__Data to use__.
+ + + + + + +

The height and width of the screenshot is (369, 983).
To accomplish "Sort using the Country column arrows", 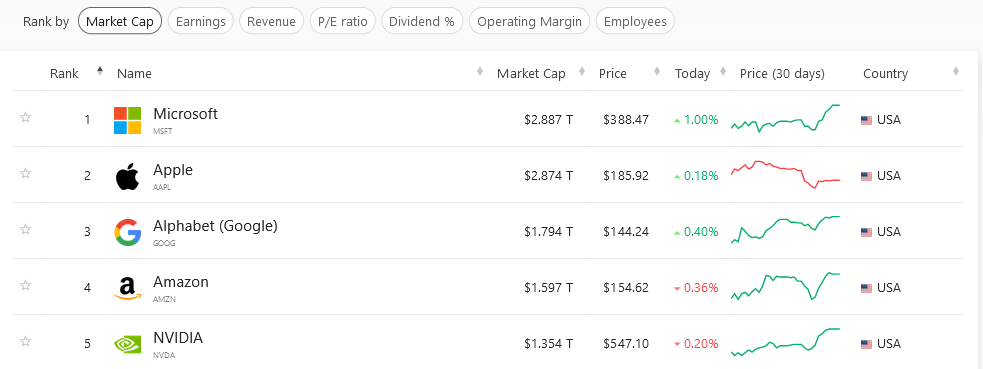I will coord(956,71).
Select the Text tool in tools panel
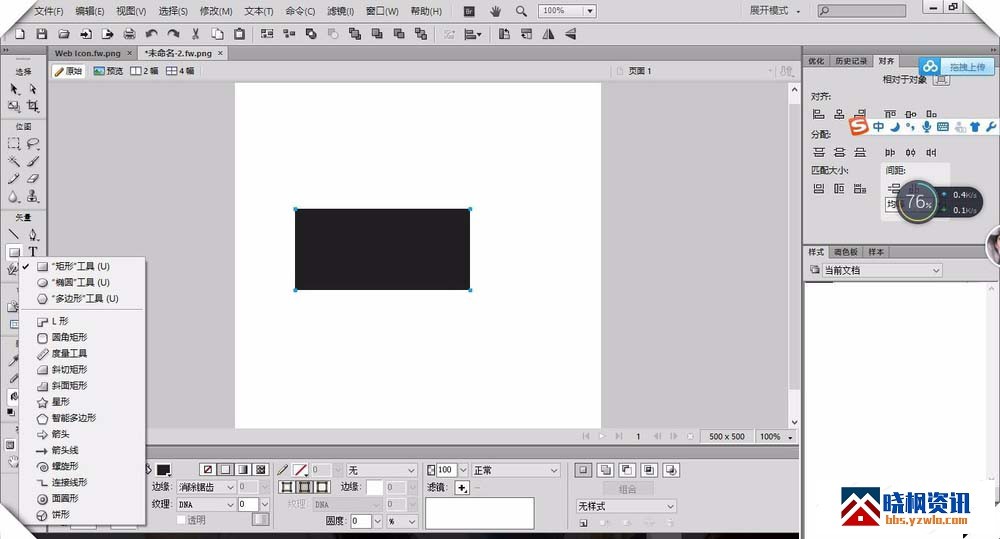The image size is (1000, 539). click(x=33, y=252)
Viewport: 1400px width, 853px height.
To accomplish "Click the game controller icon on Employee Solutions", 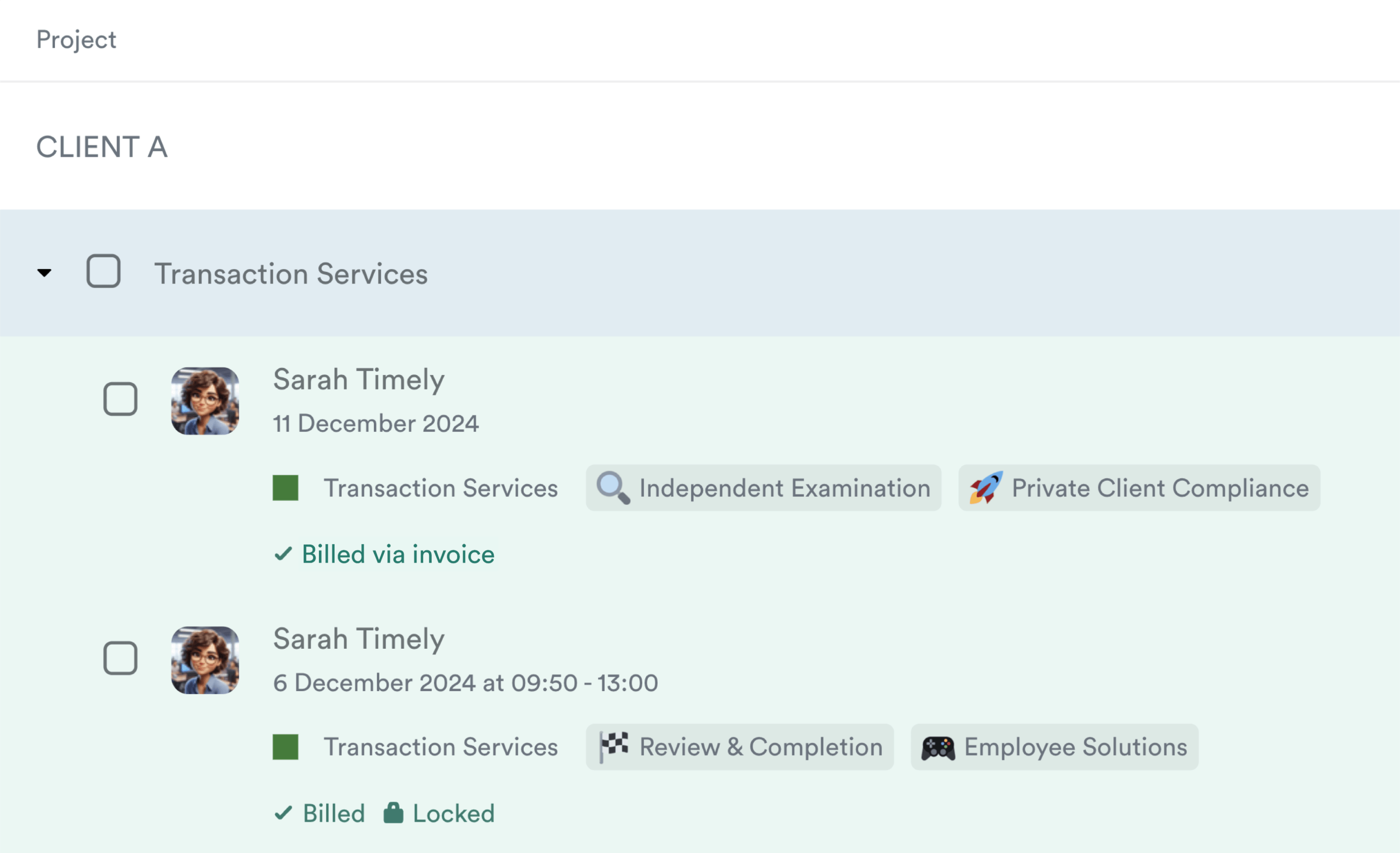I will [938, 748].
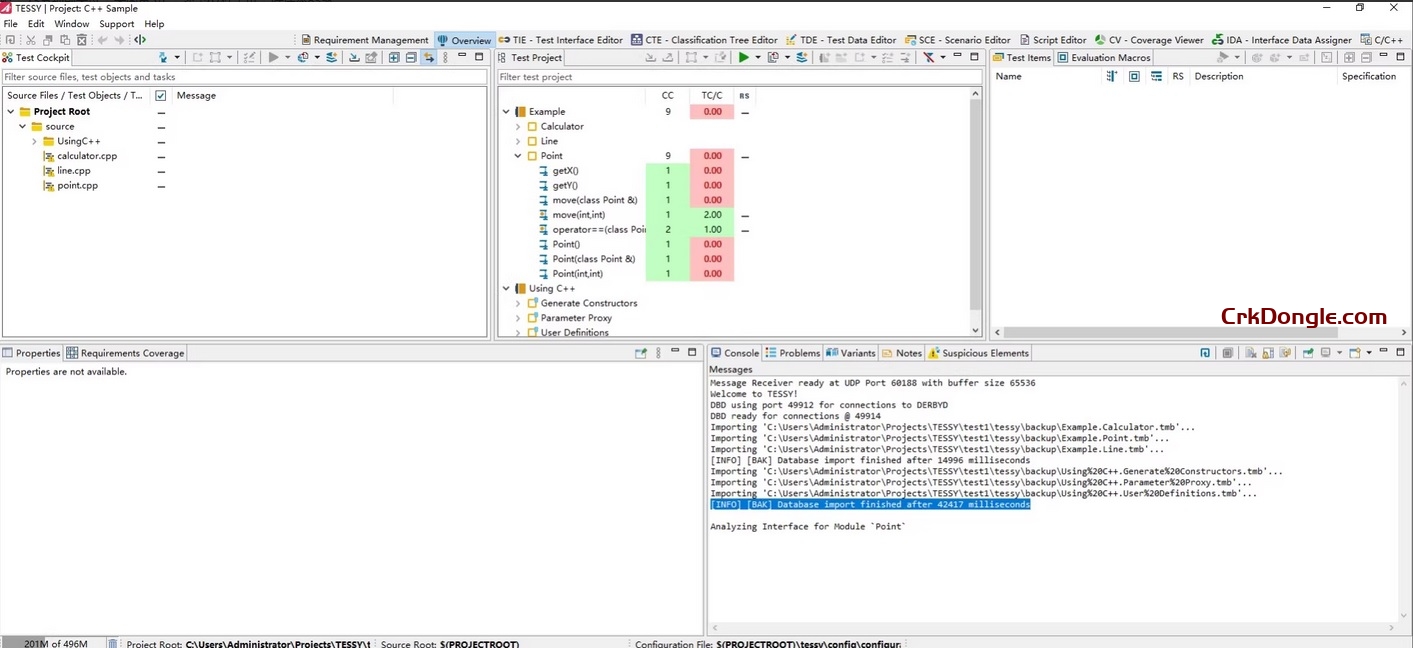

+ + + + + + +

Tally the lines of the preceding listing in which the word "height" appears; state nothing but the total.

2